-- start DATA RECORDS --

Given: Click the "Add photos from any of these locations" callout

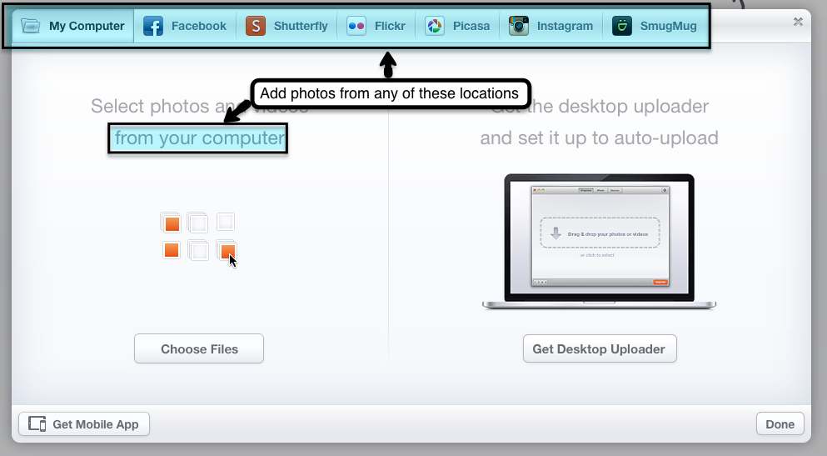Looking at the screenshot, I should (390, 93).
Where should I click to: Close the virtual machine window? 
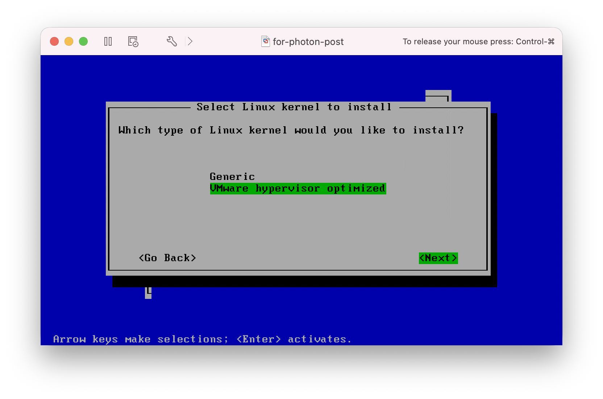(54, 41)
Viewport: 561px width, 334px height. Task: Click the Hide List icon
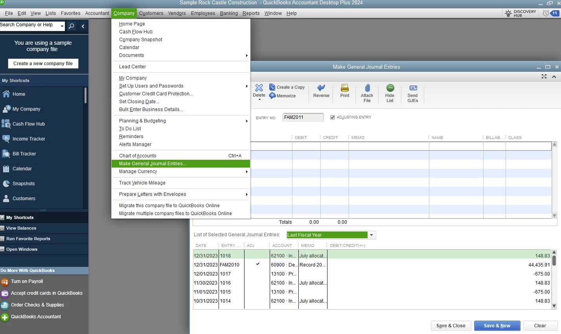coord(390,88)
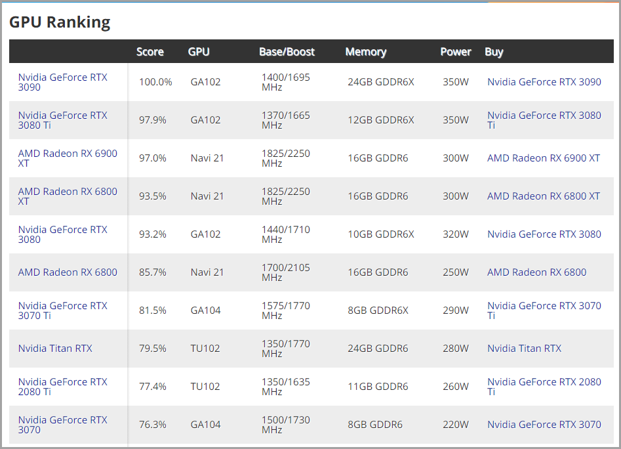This screenshot has height=449, width=621.
Task: Select the Base/Boost column header
Action: pos(287,52)
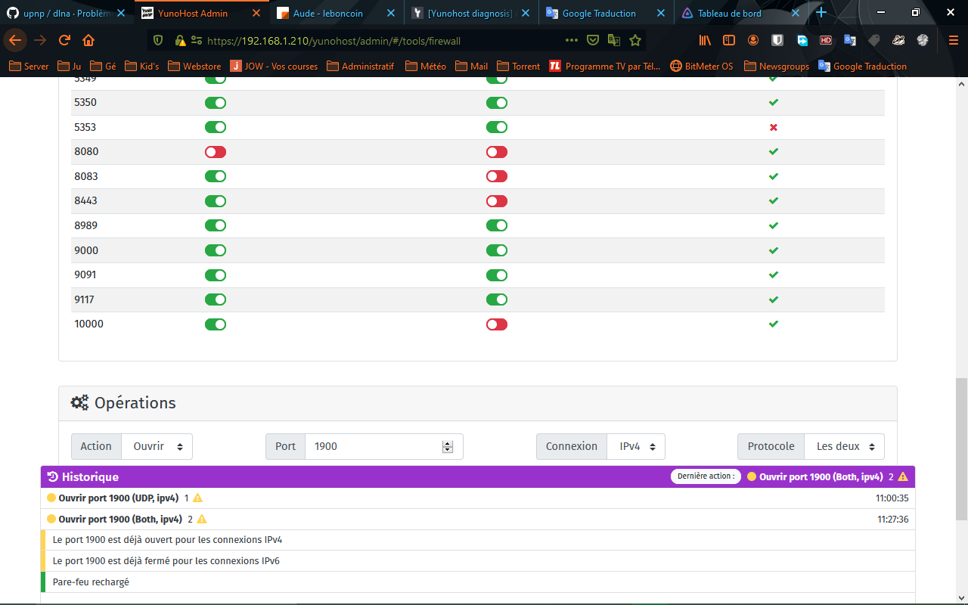The image size is (968, 605).
Task: Click the history icon in the Historique header
Action: [51, 476]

-- end DATA RECORDS --

Write out the entries word for word, starting at the line that contains "Where should I" and going through the last of the entries. Leave the pictures out of your answer.

#### RESULT OF THIS TASK:
Where should I click to: Close the virtual machine window? 
(54, 41)
Viewport: 561px width, 334px height. Task: Click the Hide List icon
coord(390,88)
This screenshot has height=449, width=621.
Task: Select the Base/Boost column header
Action: pos(287,52)
The image size is (968, 605).
Task: Click the history icon in the Historique header
Action: [51, 476]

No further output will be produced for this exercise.